Only the pictures are to be omitted; every entry beneath should otherwise be duplicated exactly.

Stored data entries
........

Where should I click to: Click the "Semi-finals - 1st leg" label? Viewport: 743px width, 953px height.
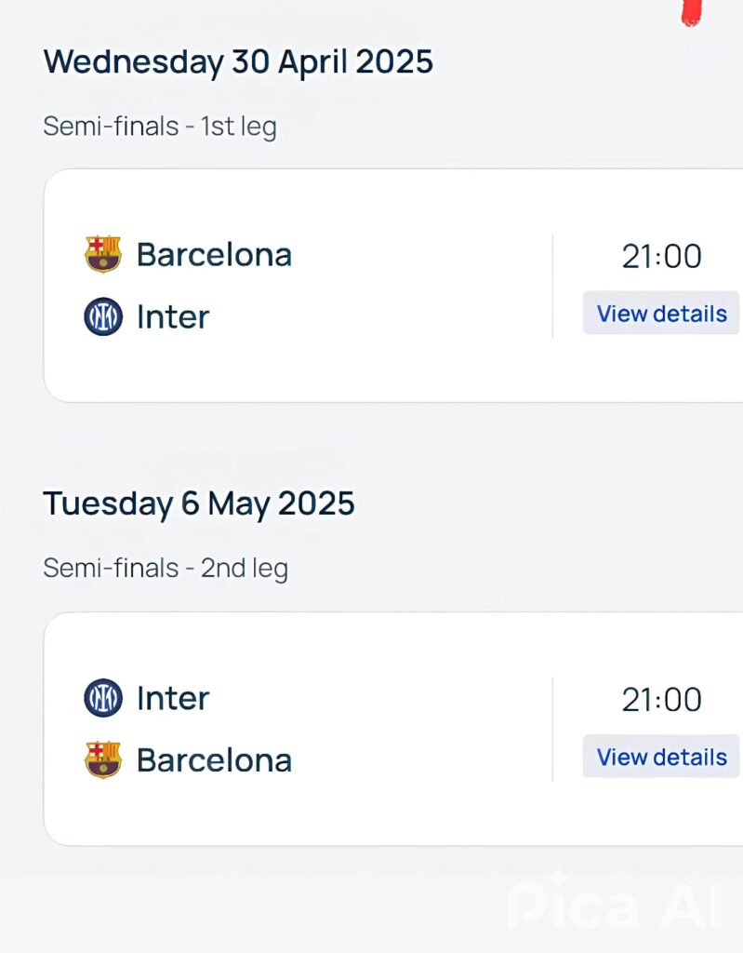point(160,126)
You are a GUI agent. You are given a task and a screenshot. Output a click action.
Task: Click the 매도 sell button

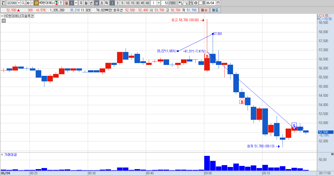click(215, 10)
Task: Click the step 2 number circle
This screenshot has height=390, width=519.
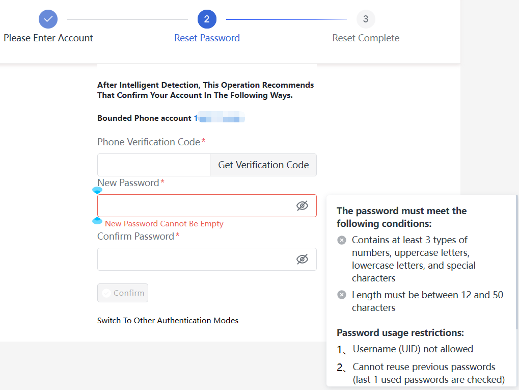Action: tap(207, 19)
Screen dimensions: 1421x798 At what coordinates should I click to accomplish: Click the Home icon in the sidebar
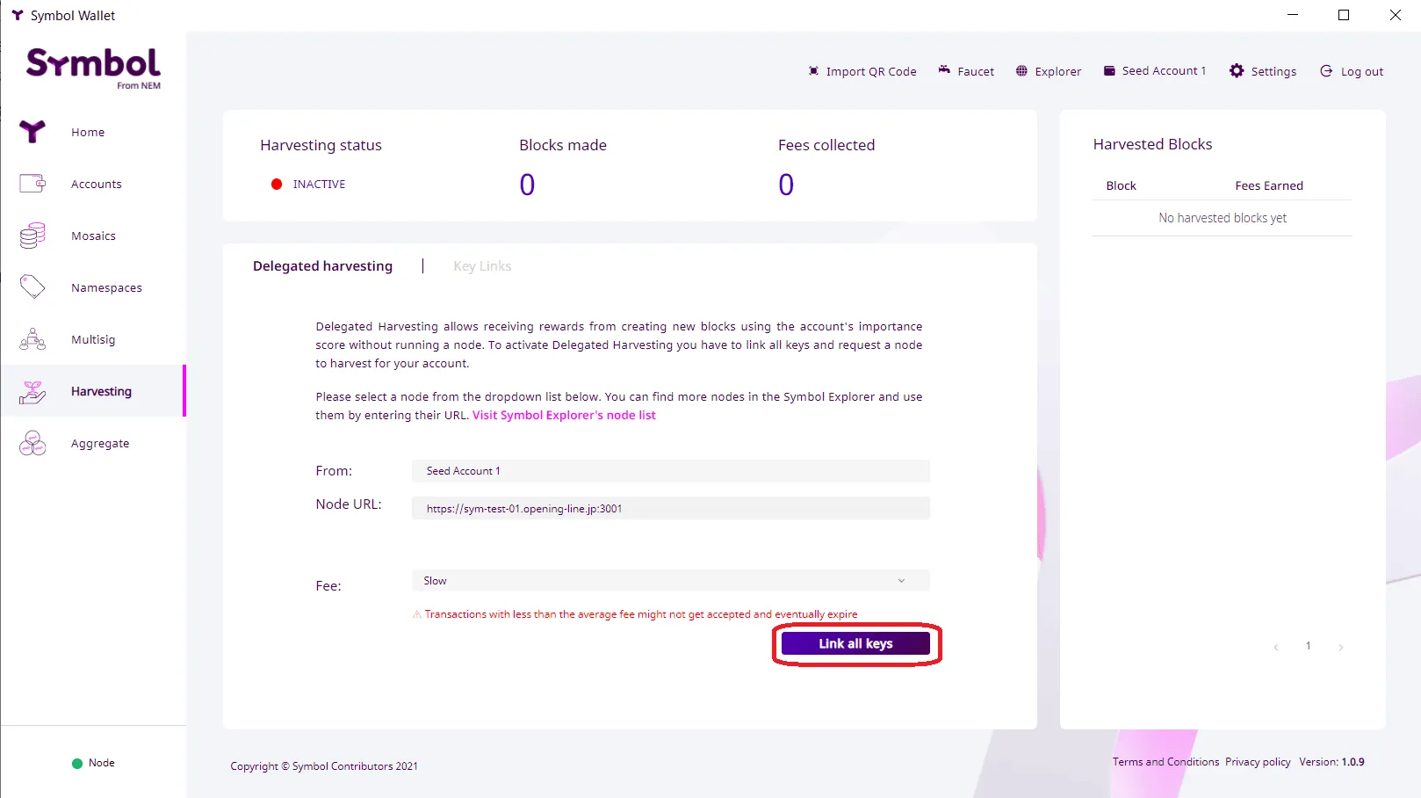32,132
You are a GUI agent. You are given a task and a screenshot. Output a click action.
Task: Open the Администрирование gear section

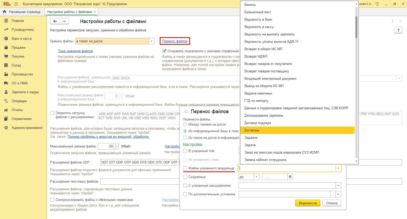click(x=6, y=128)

........

TASK SOLUTION:
Where should I click to: Click the "Semi-finals - 1st leg" label? Viewport: 743px width, 953px height.
point(160,126)
You are a GUI agent. You are given a task and a screenshot. Output a click action.
Task: Click the 매도 sell button

click(215, 10)
Task: Click the step 2 number circle
This screenshot has height=390, width=519.
Action: tap(207, 19)
Screen dimensions: 1421x798 At what coordinates should I click to accomplish: Click the Home icon in the sidebar
32,132
You are a GUI agent. You are given a task and a screenshot. Output a click action.
Task: Open the Администрирование gear section

click(x=6, y=128)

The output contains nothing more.